▶ _Activity 1_:
Transcribe the passage on public safety costs from "First, Chief LaDue" up to and including "dealership for repair.".
▶ _Activity 2_:
Write the next part of the text on managing public safety costs, picking up after its final line.

▶ _Text passage_:

== == ==

Best Practices in Managing Public Safety Costs

Five communities in central Iowa (Ankeny, Des Moines, Indianola, Urbandale and West Des Moines) are struggling to find room in their budgets to cover skyrocketing police and/or fire pension costs.  With a 30 percent city contribution on top of salary, city services have been cut and taxes have been raised to find the money.  And the problem hasn’t peaked yet.

Given the stress these costs place on the budget, it makes sense for local governments to look at any and all opportunities to reduce or limit growth in public safety personnel.  Communities are trying some creative approaches.  Recently we learned about what’s happening to manage policing costs in West Des Moines from Police Chief Shaun Ladue.

West Des Moines’ police and fire pension contributions have risen from $1.2 million in FY 2010 to $2.5 million in the fiscal year that begins July 1st.  That’s double in just four years.  Chief LaDue came on board late last summer and has already made changes that are helping to contain personnel costs in the police department.  No reductions in force are planned, but he is managing an increasing workload within current staffing.

First, Chief LaDue took inventory of every function being carried out by uniformed officers; then he asked whether it was something that had to be done by a uniformed officer.  He reasoned that with their high pension-related cost structure, it makes senses to limit uniformed officers to functions that can only be performed by a uniformed officer.  Chief La Due mentioned the following examples as duties that don’t require a uniformed officer:

  • Supervision of civilian staff;
  • Technology-related functions;
  • Records management functions; and
  • Driving for civilian purposes, such as taking vehicles to the dealership for repair.

== == ==

▶ _Record excerpts_:

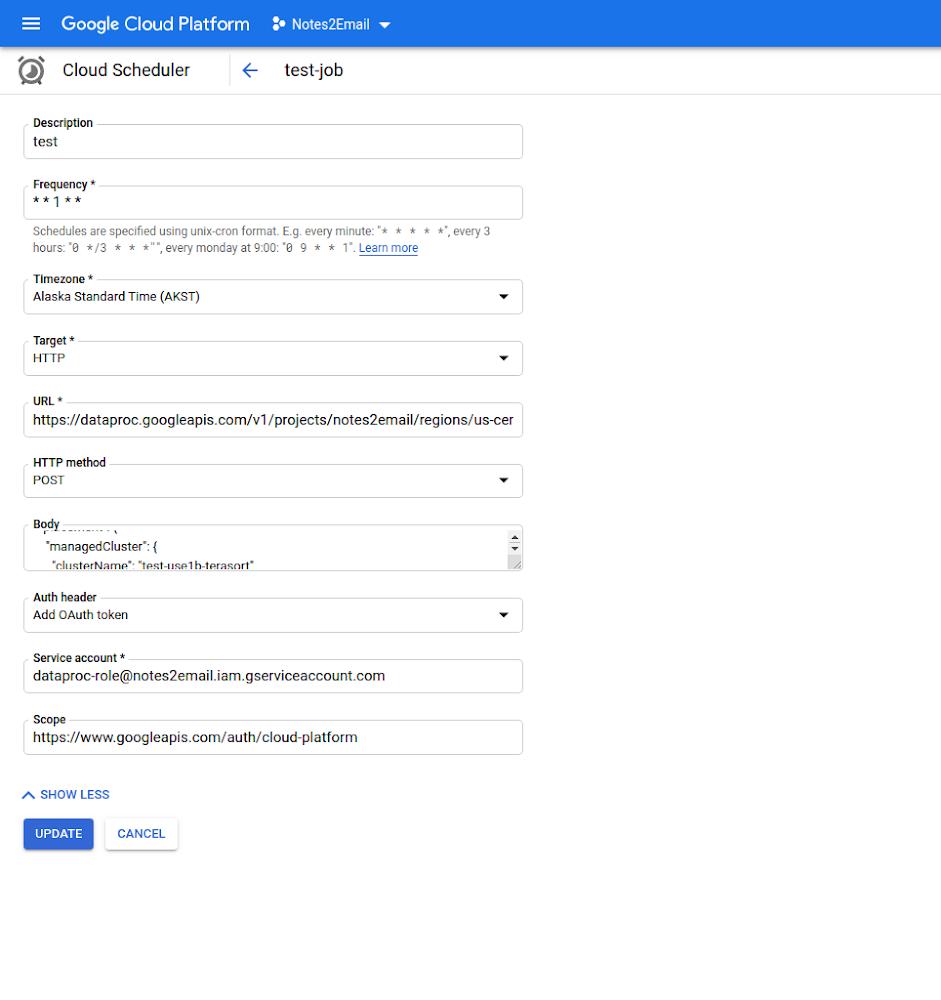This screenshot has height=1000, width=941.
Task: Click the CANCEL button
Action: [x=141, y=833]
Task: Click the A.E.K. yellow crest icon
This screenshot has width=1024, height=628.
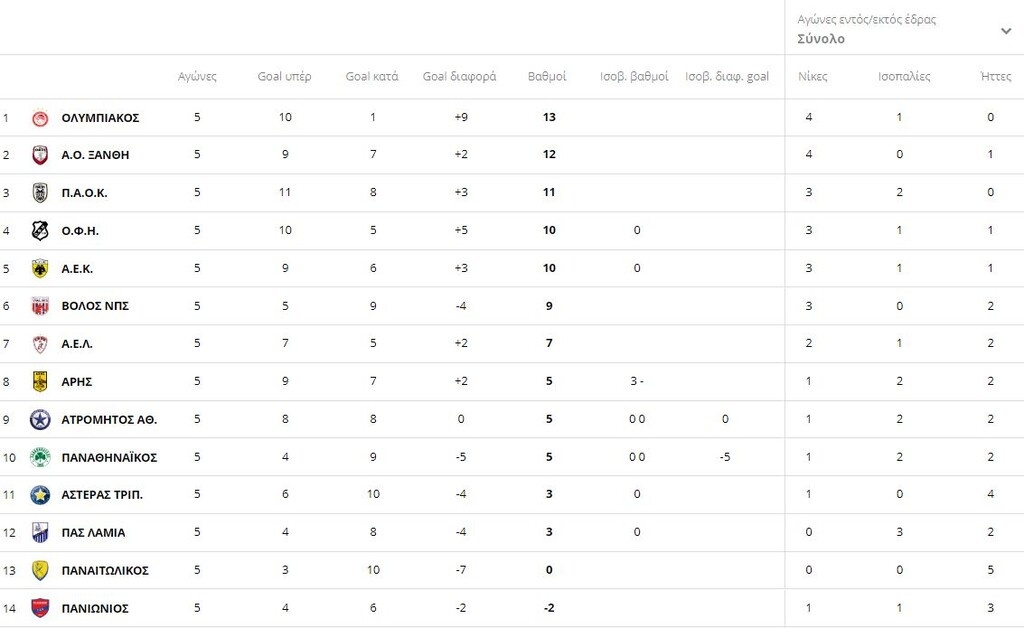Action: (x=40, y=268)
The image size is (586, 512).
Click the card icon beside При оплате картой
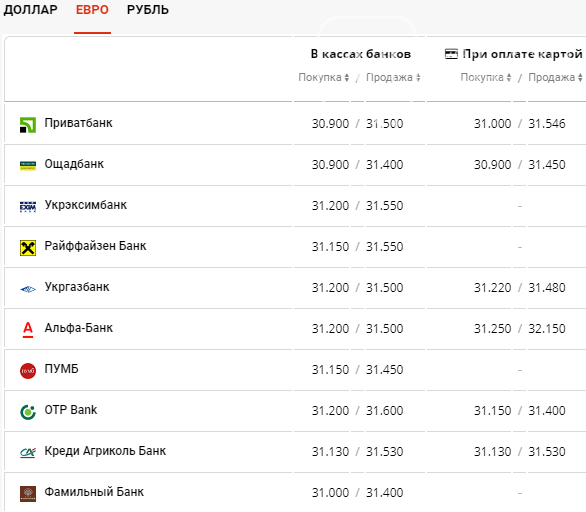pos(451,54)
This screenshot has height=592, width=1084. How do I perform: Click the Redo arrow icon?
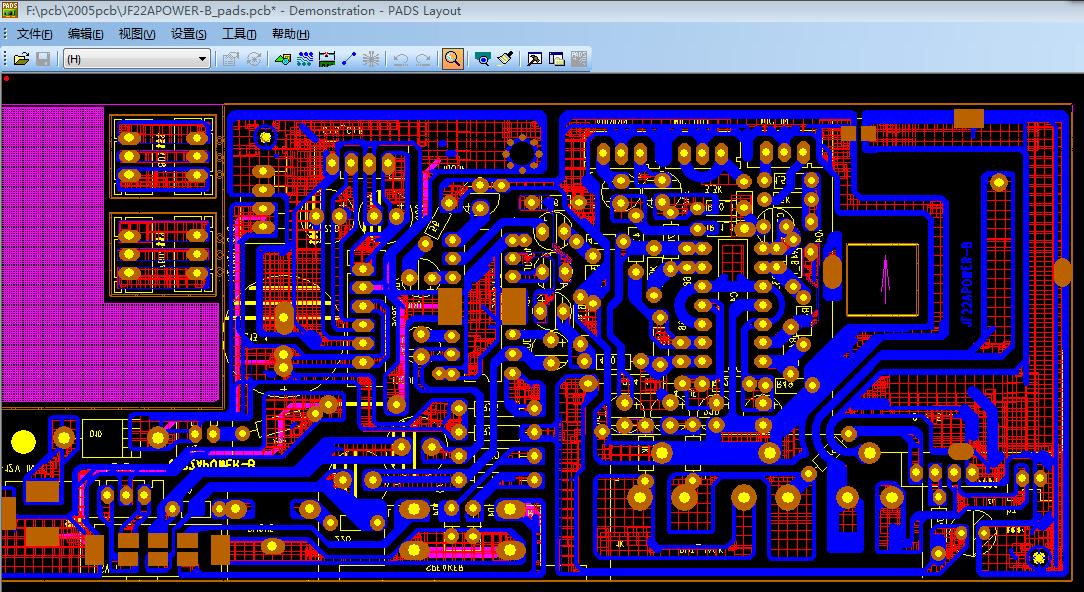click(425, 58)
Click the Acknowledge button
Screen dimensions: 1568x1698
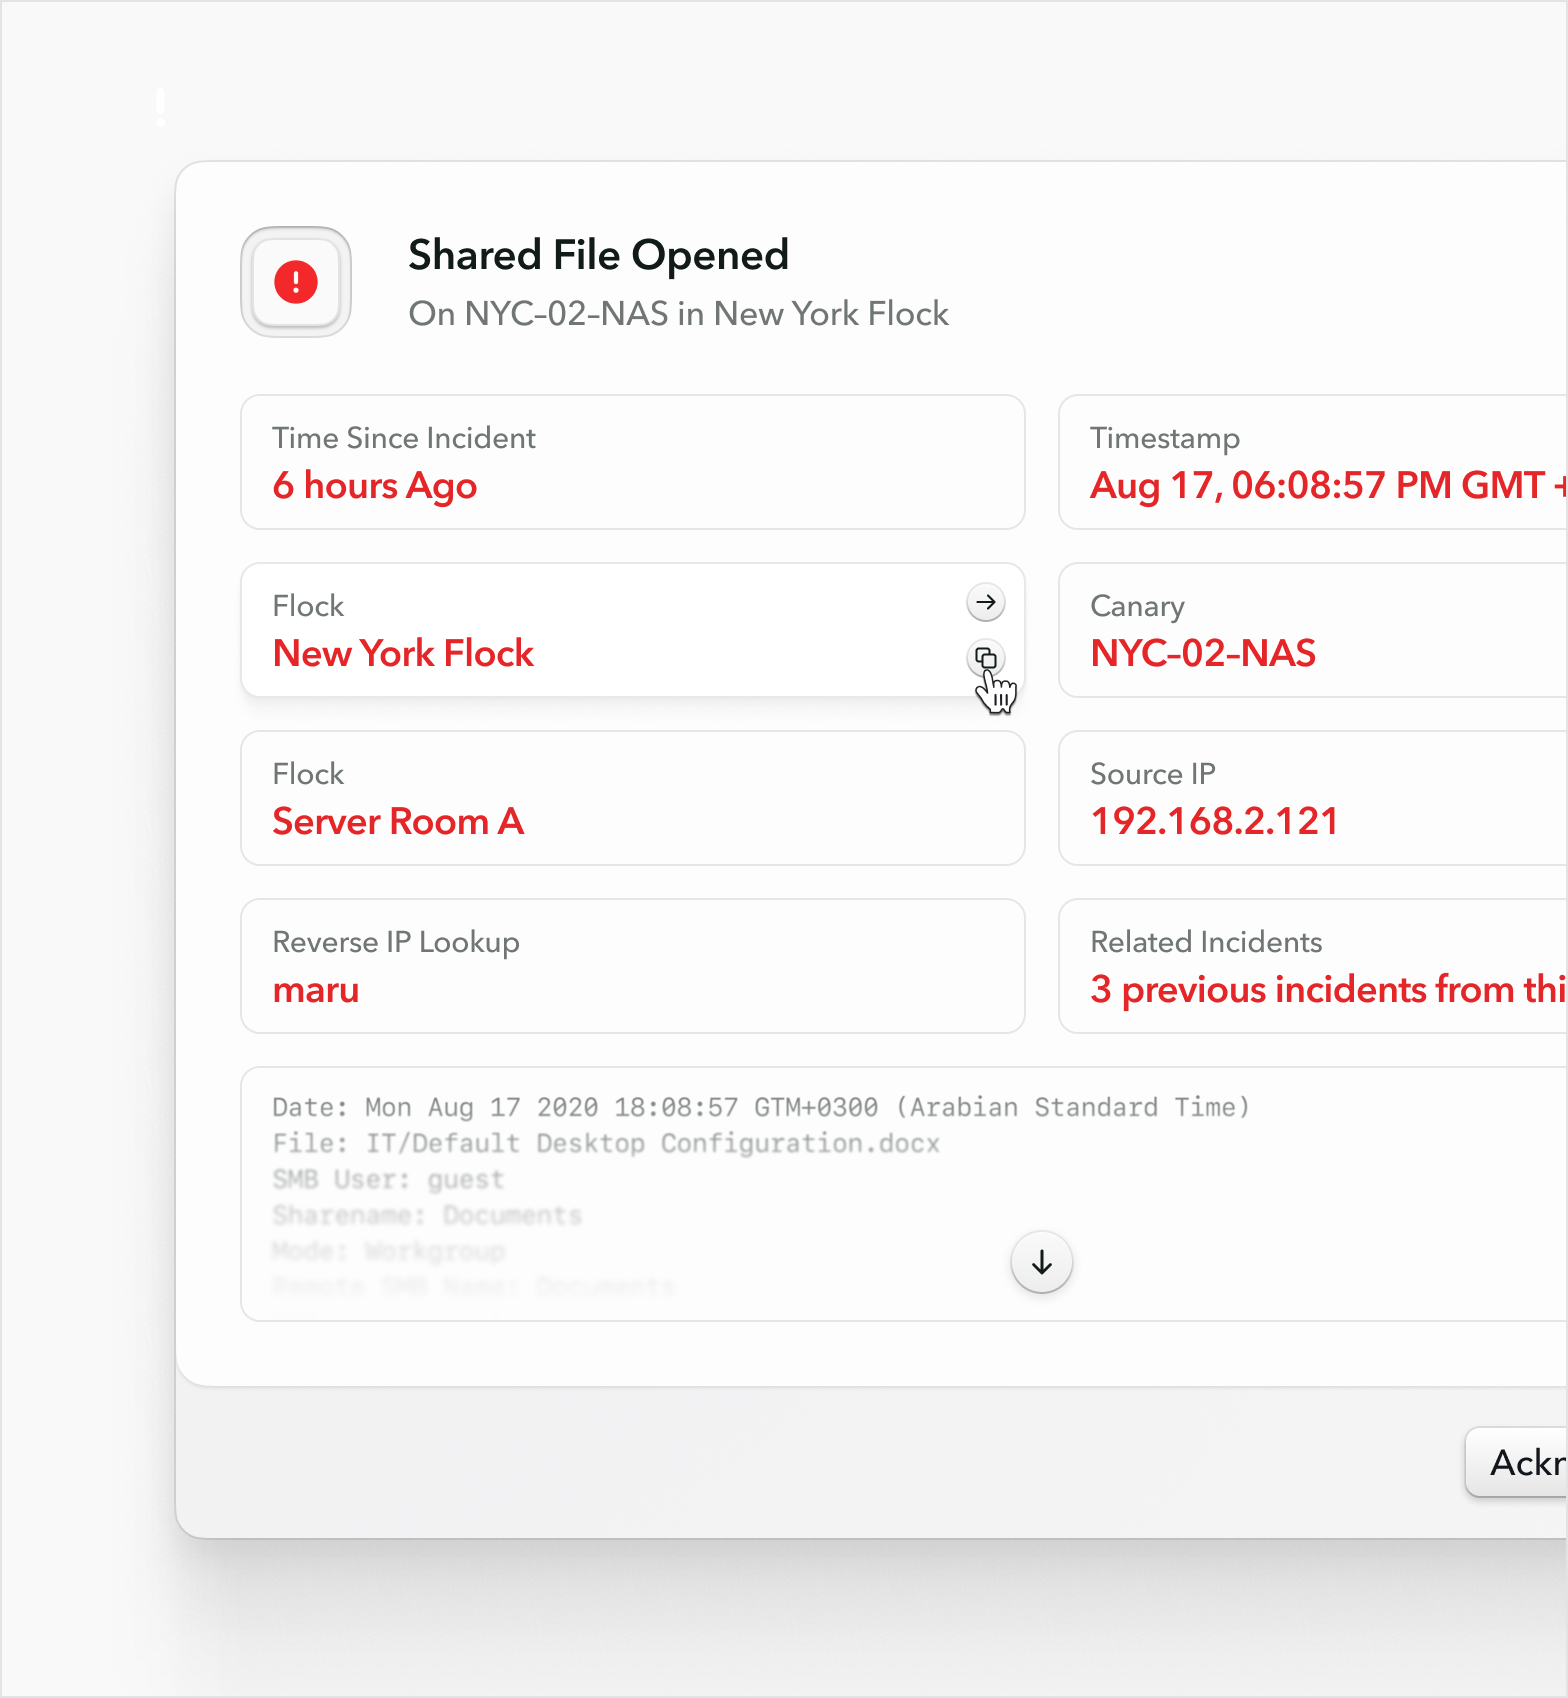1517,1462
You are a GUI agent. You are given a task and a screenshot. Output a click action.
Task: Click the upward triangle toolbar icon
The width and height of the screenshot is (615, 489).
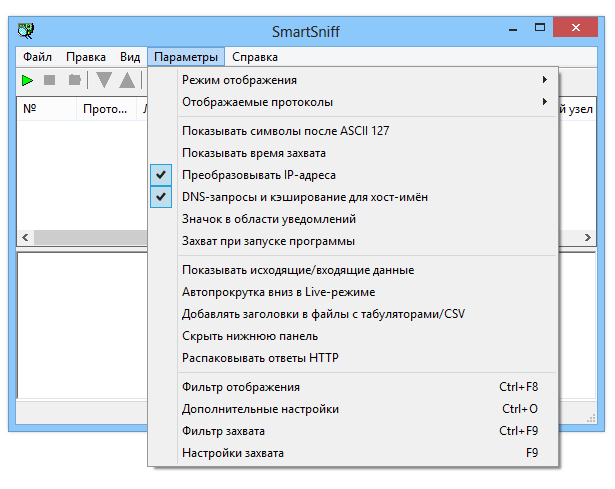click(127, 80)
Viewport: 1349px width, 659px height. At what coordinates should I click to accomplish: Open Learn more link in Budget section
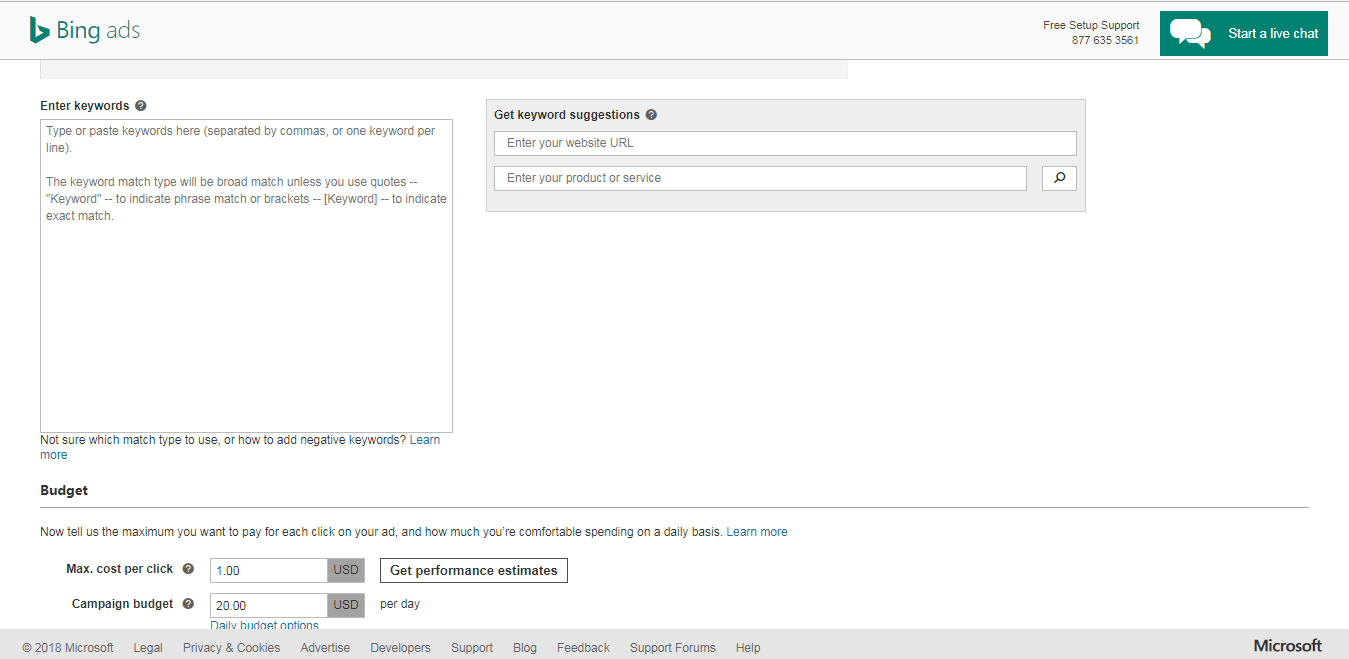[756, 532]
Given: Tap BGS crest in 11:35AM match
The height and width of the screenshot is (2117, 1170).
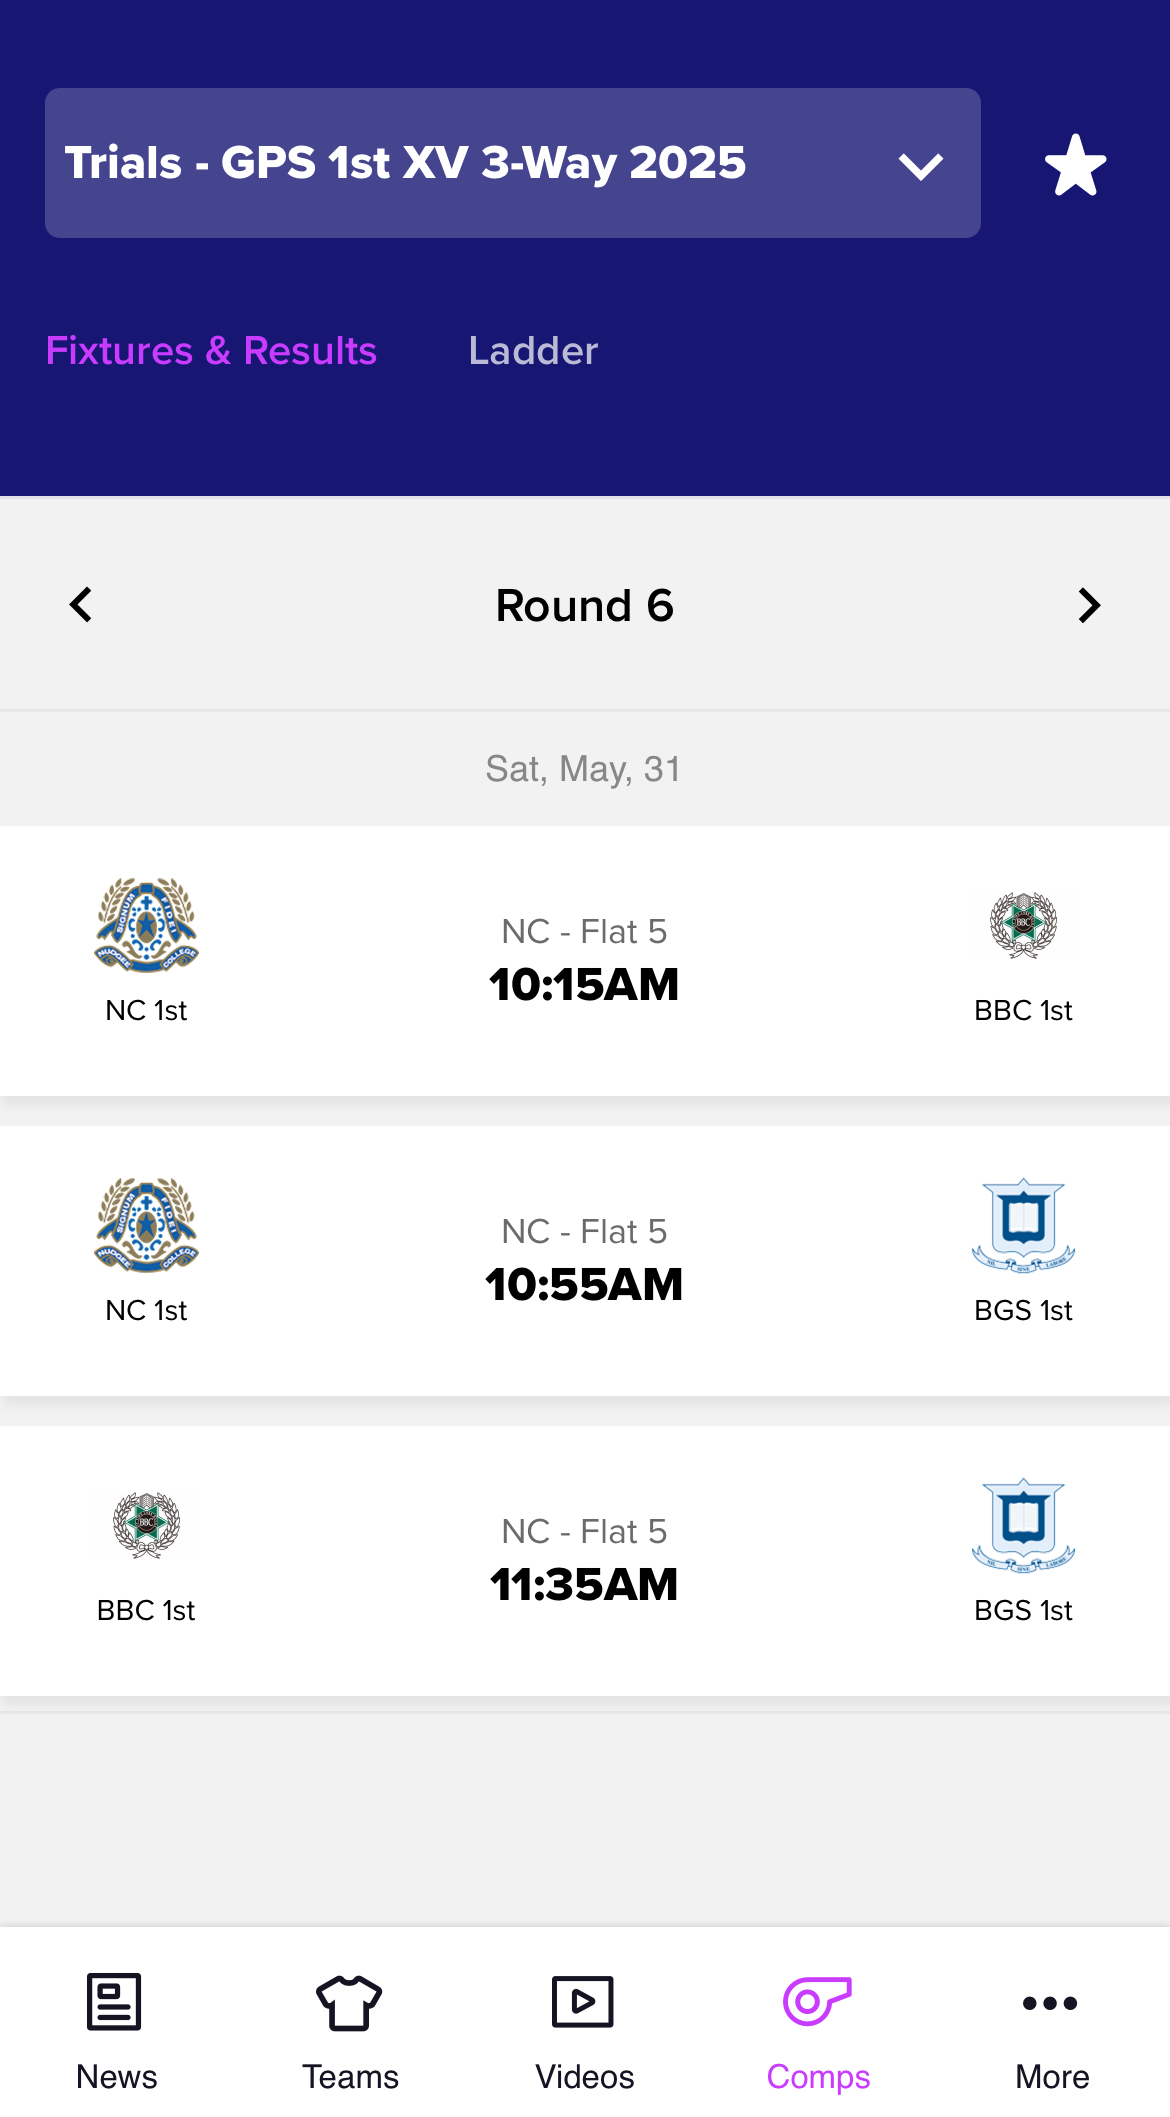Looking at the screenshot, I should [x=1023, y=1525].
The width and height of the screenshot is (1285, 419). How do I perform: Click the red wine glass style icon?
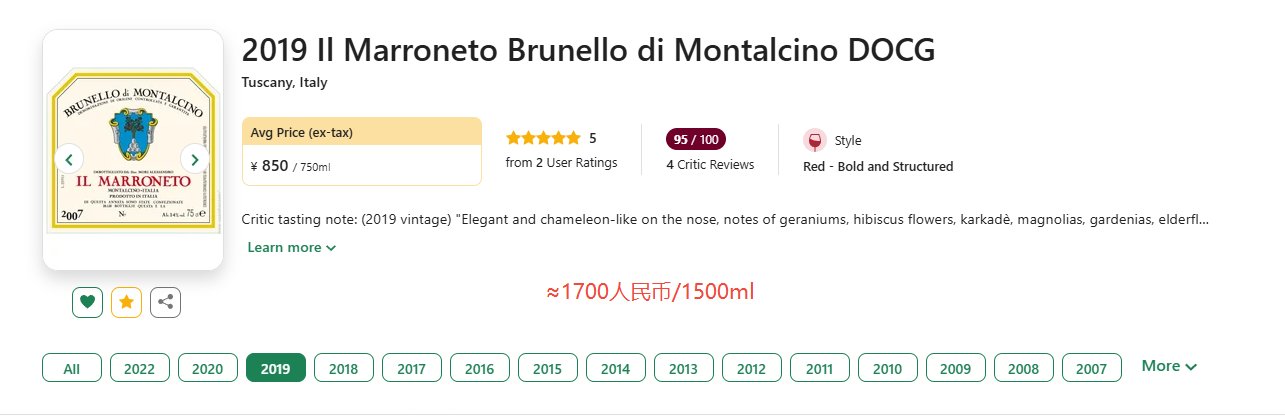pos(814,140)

== == ==

▶ _Result 1_:
First, Chief LaDue took inventory of every function being carried out by uniformed officers; then he asked whether it was something that had to be done by a uniformed officer.  He reasoned that with their high pension-related cost structure, it makes senses to limit uniformed officers to functions that can only be performed by a uniformed officer.  Chief La Due mentioned the following examples as duties that don’t require a uniformed officer:

  • Supervision of civilian staff;
  • Technology-related functions;
  • Records management functions; and
  • Driving for civilian purposes, such as taking vehicles to the dealership for repair.

▶ _Result 2_:
Managing overtime has been another priority for Chief LaDue.  Training time, which he viewed as inadequate at 24 hours per year, often had to happen on an overtime basis.  LaDue restructured the schedule from three 8-hour shifts per day to 10-hour shifts with some overlap.  He has been able to increase training time to 120 hours per year, most all on regular time.  He has also limited overtime by not automatically filling in when an officer calls in sick; instead a decision is made based on an assessment of true need at that time.  Finally, he has sped up the hiring process by forecasting vacancies and hiring in advance of the vacancy when possible – retirement, medical,  and deferred retirement to name a few.  That way, he limits overtime when a vacancy needs to be covered as there is about a 10 month delay from hire date to solo patrol duties due to the extensive training required to perform the duties of a law enforcement professional, unlike many professions where you can hit the ground running.

Chief LaDue and the City of West Des Moines deserve a lot of credit for aggressively managing public safety costs and pension cost exposure.  No doubt there are many strategies being employed by other communities to manage their public safety personnel costs.  Please let us know what is working for you.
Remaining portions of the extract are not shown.